If you have in the past one year taken a bank fixed deposit or a company fixed deposit for a longer term duration like 3 to 5 years make sure that you do not break it, unless there is a dire emergency.
Let's give you an example. A year bank deposit rates for a three to five year tenure were in the range of 9.25-9.50 per cent at a reputed bank. The same has now fallen to 8.75 per cent. In fact, interest rates in the economy are all set to move lower further.
Why Interest Rates Are Likely to Fall Further?
In India, the Reserve Bank of India (RBI) more or less controls interest rates by controlling the repo rates. Repo rates are rates at which the Reserve Bank of India lends money to banks in India. It is currently at 7.75 per cent. If the RBI reduces these rates, then banks tend to lower their deposit rates, though it may not always be the case.
Now, whether the RBI lowers rates generally depends on inflation in the economy. The RBI has already cut interest rates once this year in Jan and we are in for more cuts as WPI and CPI Inflation has fallen. In fact, the WPI inflation has fallen to -0.39, the lowest one has seen since June 2009. This is good news for borrowers as it could lead to cut in interest rates.
However, it is not good news for deposit holders as they could see interest rates on fixed deposits falling. It's therefore a better proposition not to break deposits and to invest in deposits now, and lock in money for longer term duration like 3-5 years.
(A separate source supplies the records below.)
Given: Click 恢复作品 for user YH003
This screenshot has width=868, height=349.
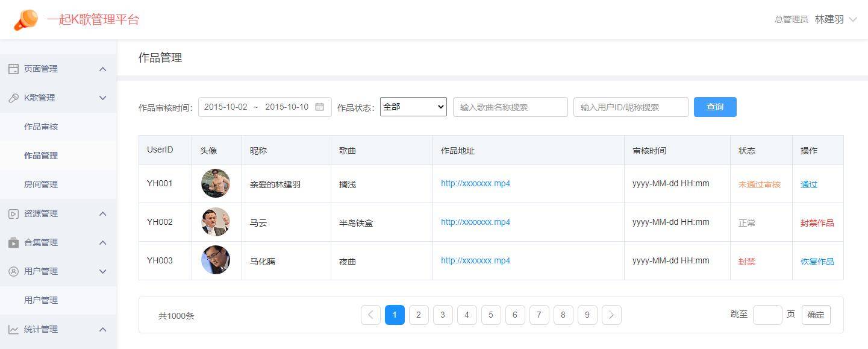Looking at the screenshot, I should pos(817,262).
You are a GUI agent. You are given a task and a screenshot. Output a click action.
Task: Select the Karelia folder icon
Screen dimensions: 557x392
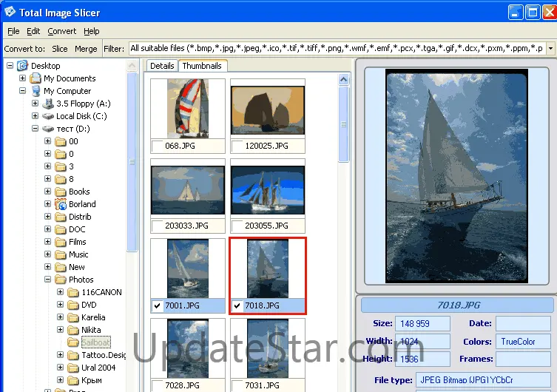pyautogui.click(x=73, y=317)
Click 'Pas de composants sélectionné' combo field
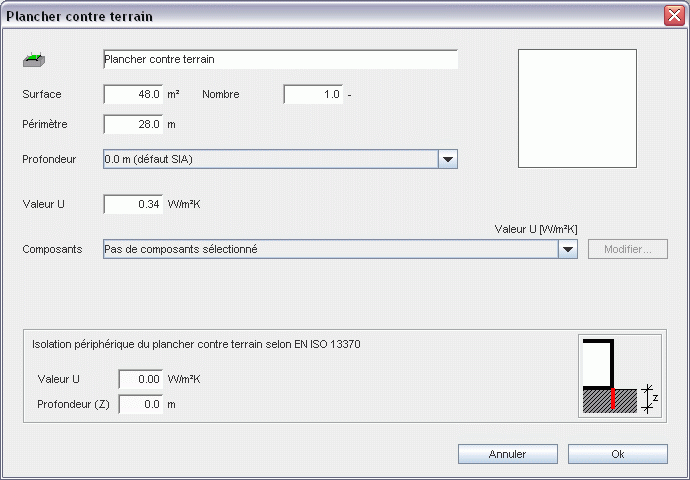This screenshot has width=690, height=480. 330,249
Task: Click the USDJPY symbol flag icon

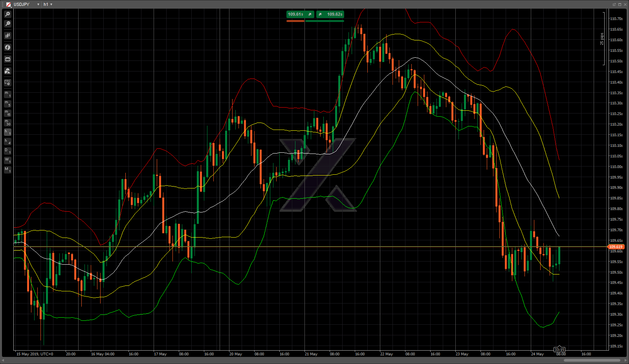Action: [x=8, y=4]
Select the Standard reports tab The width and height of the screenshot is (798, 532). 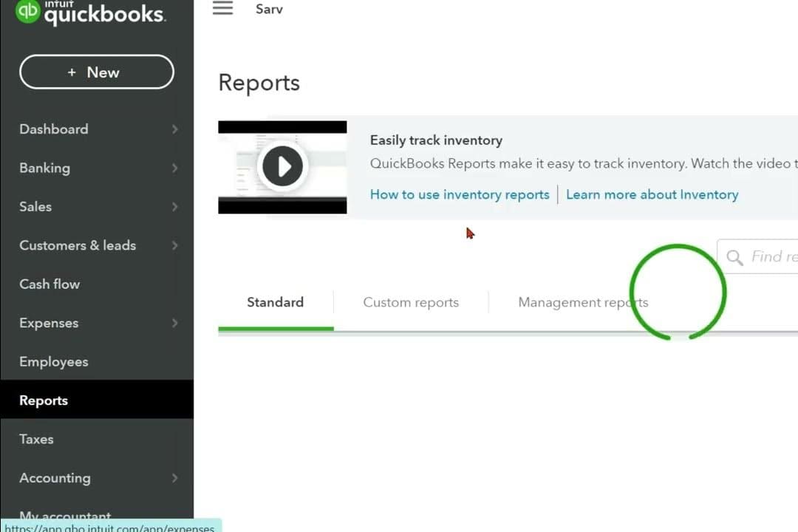click(x=275, y=302)

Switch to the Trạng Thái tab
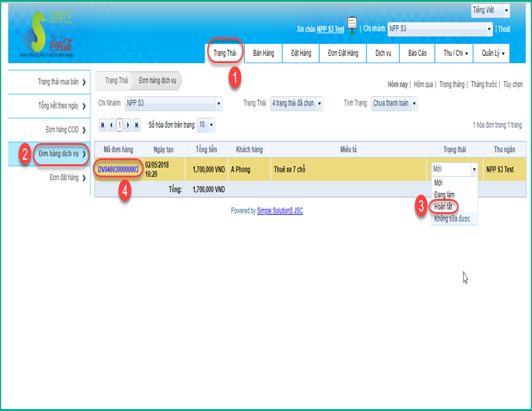click(x=225, y=53)
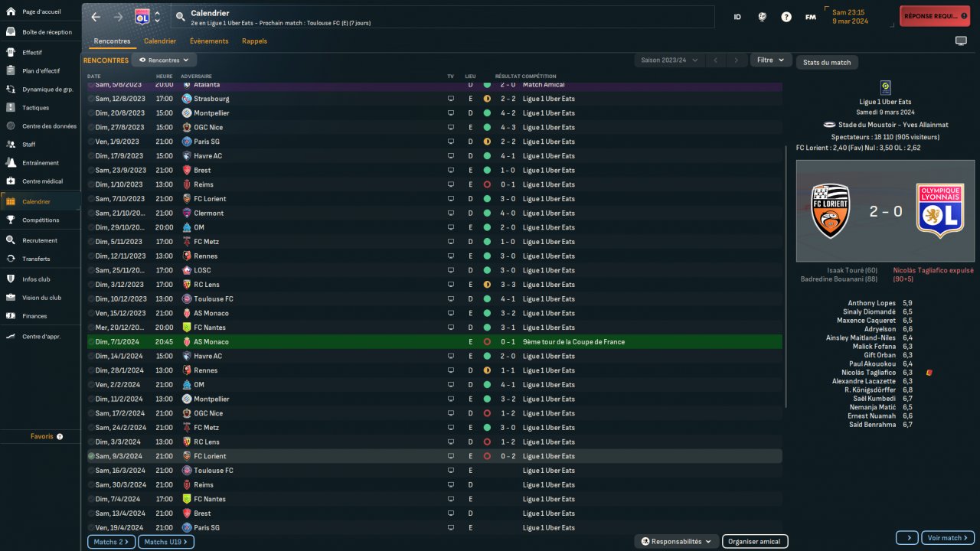The width and height of the screenshot is (980, 551).
Task: Click the Organiser amical button
Action: pyautogui.click(x=754, y=542)
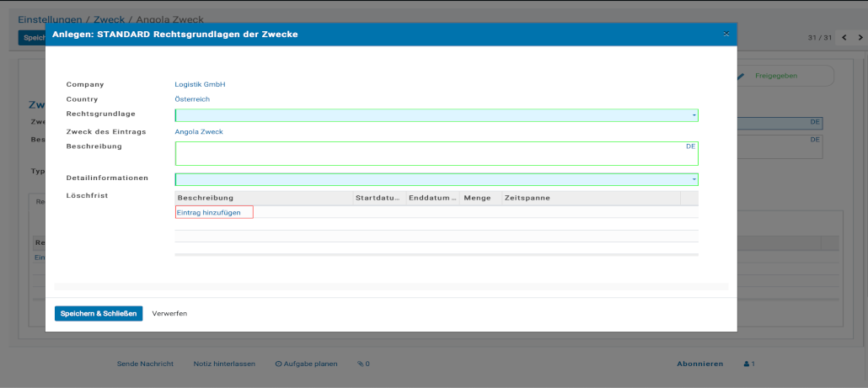Image resolution: width=868 pixels, height=388 pixels.
Task: Go to next record arrow
Action: click(860, 38)
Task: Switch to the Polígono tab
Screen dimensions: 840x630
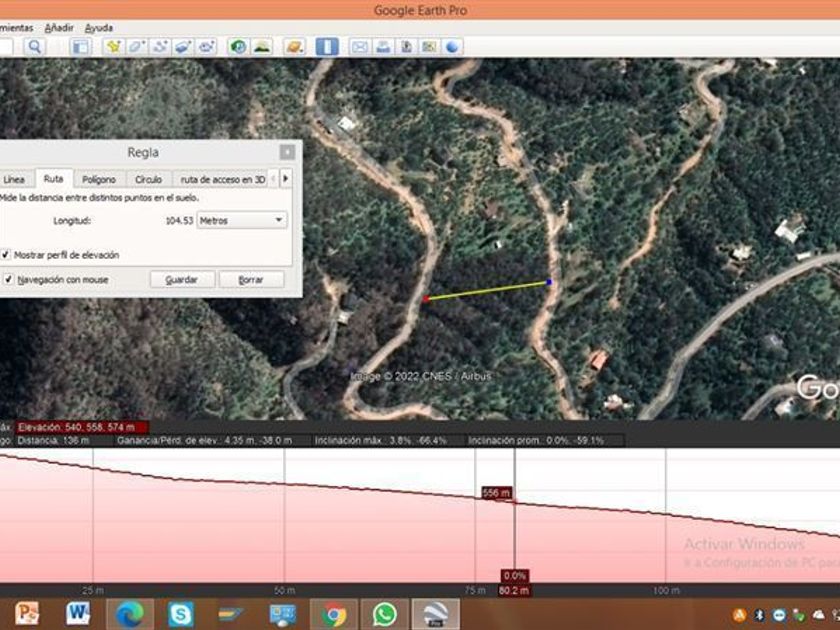Action: pyautogui.click(x=99, y=179)
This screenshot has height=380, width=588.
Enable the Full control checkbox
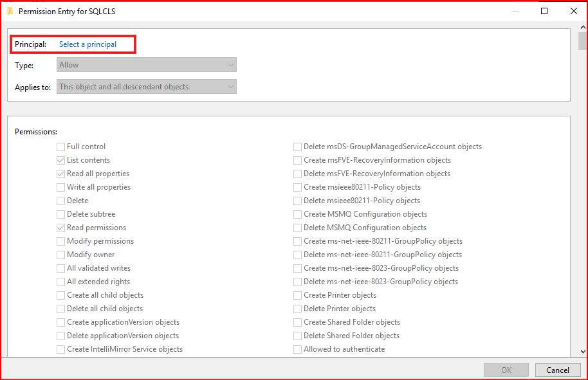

Take a Look At Interest Rates On Fixed Deposits From The Leading Banks in India
|3 Year Deposit||5 Year Deposit|
|State Bank of India||8.75%||8.50%|
|Punjab National Bank||8.50%||8.50%|
|Bank of Baroda||8.75%||8.50%|
As can be seen from the above table interest rates at some of the top banks in the country range from 8.25% to 8.75% for deposits in the range of 3-5 years. Analysts believe that we could see a drop of another 0.50 basis points in interest rates during the course of the year. This means that you would get far lesser interest rates then you are getting currently.
It is therefore advised that we should not break deposits that we have as you many end up investing at much lower rates.